Over the past few months, I’ve spent much of my free time learning with a Codecademy Pro subscription. I was on a self-curated curriculum starting with “Learn Python 3” and ending with “Building Deep Learning Models on TensorFlow”. I felt it was time (and money) well-spent, helping me get up to speed on a lot of concepts and vocabulary on machine learning with deep learning. I enjoyed it a lot and can recommend going through the same path I did, with upsides and caveats documented over the past few blog entries.

But no one path is best for everyone, so I thought it’s worth noting a few alternative approaches. Top of the list is the learning or “Courses” section on Kaggle. They are free of monetary cost and does not require equivalent of a Codecademy Pro subscription. The course materials are Kaggle’s interactive documents that resemble Jupyter notebooks. (Whether Kaggle was inspired by Jupyter or actually cloud-hosted Jupyter I don’t know.) But it provides an interactive learning environment of a different style than Codecademy’s learning environment. In hindsight I can see how this approach might be better. Codecademy course tells us about Jupyter and Kaggle and encourages us to learn them, but going with Kaggle courses means we can start with The Real Deal immediately. Another upside is that I found it much easier to navigate/skip/skim through Kaggle course sections in their notebook format. In comparison I thought it was cumbersome to navigate through Codecademy units whenever I want to go back and review material.

One downside is that these courses assume more background than Codecademy does. For example there’s nothing to teach basic statistics and probability — the student is assumed to know them (or learn them elsewhere.) A final downside for me personally is that there’s very little here on applying deep learning to reinforcement learning.
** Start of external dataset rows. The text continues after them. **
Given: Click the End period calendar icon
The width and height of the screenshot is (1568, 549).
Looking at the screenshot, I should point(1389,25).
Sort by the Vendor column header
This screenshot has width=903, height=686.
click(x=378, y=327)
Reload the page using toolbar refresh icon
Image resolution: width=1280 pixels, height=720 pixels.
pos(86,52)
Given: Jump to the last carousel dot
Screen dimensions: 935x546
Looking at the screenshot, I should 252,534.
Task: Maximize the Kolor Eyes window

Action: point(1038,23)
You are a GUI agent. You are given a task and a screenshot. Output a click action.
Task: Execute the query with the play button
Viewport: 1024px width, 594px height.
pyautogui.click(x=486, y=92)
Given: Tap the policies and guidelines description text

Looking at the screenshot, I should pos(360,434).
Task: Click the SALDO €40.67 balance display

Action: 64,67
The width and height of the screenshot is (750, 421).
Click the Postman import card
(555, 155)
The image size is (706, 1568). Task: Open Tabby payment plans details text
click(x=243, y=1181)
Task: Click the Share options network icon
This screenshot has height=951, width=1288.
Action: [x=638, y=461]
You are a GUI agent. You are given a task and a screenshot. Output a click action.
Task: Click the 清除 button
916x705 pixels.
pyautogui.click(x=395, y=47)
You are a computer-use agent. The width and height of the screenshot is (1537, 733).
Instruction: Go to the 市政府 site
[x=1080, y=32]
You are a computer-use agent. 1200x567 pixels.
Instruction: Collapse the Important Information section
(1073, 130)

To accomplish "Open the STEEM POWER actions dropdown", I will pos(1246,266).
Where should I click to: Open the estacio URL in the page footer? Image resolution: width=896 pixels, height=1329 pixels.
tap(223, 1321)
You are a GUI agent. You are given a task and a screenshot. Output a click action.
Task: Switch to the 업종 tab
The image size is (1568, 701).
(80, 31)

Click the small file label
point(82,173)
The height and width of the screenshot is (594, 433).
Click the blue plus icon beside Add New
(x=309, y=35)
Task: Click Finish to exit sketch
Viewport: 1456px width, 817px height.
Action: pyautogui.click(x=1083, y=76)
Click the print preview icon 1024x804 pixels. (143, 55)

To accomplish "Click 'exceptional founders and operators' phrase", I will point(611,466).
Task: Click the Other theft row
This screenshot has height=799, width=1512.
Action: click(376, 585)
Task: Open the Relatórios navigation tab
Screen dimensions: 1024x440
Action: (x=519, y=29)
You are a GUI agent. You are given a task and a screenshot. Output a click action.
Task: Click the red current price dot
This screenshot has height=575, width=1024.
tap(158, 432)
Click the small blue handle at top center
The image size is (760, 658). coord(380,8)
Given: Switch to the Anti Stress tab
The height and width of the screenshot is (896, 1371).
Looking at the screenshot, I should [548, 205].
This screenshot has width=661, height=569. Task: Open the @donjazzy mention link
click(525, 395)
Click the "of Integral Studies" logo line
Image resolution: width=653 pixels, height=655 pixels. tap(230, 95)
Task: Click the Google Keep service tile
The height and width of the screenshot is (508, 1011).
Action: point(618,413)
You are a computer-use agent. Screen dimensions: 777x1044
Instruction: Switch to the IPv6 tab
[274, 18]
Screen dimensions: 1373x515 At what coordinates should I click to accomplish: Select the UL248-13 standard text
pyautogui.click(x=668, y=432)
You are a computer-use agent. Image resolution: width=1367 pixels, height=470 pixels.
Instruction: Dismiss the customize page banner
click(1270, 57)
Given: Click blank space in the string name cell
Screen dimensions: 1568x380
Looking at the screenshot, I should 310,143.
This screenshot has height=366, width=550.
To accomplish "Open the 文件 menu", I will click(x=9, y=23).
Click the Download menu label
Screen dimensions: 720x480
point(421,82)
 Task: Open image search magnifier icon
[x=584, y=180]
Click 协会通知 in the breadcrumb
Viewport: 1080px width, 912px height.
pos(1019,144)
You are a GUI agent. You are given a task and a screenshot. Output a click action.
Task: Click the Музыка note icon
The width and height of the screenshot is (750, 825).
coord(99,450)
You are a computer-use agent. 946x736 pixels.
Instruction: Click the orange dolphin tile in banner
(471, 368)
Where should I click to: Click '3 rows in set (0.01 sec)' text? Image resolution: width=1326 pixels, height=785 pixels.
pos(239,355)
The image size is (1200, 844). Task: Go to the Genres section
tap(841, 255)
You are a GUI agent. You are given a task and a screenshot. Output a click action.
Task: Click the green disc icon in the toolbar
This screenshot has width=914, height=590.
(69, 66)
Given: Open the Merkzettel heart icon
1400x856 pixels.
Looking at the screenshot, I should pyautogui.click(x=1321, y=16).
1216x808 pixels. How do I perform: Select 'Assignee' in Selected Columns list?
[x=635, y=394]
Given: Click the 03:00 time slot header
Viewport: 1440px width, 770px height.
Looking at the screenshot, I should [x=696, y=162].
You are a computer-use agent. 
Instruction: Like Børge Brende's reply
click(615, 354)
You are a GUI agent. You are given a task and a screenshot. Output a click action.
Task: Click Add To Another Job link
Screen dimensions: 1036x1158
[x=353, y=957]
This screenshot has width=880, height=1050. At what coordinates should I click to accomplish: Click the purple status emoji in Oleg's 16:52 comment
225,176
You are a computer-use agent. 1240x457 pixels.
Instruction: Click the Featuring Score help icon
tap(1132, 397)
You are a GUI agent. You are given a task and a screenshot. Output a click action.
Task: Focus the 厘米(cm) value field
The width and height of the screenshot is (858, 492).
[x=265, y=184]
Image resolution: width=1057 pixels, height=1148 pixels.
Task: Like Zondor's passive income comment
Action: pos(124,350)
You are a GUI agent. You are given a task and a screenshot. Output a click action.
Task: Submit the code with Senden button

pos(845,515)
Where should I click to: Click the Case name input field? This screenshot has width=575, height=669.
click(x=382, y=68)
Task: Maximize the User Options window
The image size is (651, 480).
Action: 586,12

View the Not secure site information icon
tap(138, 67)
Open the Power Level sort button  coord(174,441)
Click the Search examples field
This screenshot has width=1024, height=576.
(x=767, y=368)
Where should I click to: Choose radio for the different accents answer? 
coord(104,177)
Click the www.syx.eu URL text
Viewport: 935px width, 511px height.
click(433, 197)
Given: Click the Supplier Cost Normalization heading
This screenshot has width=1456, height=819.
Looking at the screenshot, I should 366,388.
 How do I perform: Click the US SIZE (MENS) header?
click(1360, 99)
Their “Intro to Game AI and Reinforcement Learning” unit has just a single notebook “Deep Reinforcement Learning” that opens with the disclaimer:

In this notebook, we won’t be able to explore this complex field in detail, but you’ll learn about the big picture and explore code that you can use to train your own agent.

Given that what I find interesting is missing, I don’t think I’ll spend very much time on Kaggle. In principle, there’s value in seeing Kaggle instructors take on the same fundamentals for a more well-rounded foundation. In practice I’m impatient to get closer to my target. Perhaps I’ll return later for a refresher. In the meantime, Kaggle Learn might be a better option than Codecademy Pro for those who (A) already have a stronger background in the area, or (B) who prefer the notebook learning format, or (C) could not justify spending money for Codecademy Pro.

And for those that prefer video lecture format, there’s Google’s Machine Learning Crash Course.